───── Listed records

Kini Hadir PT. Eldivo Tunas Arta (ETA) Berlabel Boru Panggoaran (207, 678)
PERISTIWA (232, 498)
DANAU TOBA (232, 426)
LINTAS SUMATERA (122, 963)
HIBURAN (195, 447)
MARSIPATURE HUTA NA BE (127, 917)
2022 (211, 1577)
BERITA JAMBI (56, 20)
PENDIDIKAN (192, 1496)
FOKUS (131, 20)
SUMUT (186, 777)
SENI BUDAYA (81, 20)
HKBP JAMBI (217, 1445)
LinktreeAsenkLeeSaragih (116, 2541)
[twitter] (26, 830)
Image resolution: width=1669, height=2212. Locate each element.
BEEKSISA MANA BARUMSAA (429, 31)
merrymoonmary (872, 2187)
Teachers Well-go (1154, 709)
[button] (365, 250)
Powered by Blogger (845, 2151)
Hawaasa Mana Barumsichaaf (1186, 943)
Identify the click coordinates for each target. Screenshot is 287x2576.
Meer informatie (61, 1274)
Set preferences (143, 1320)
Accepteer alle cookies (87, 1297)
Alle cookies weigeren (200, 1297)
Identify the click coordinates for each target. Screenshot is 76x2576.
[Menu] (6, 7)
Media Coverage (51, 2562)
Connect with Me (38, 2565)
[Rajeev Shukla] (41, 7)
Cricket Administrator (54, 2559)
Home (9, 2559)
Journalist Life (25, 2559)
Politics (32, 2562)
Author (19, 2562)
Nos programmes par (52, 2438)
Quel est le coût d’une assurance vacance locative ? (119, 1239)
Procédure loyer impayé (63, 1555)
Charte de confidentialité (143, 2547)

──────────

■ Exercise prompt: The answer must consist solely of the number of lines in the entries that contain the word "target".

■ Exercise answer: 2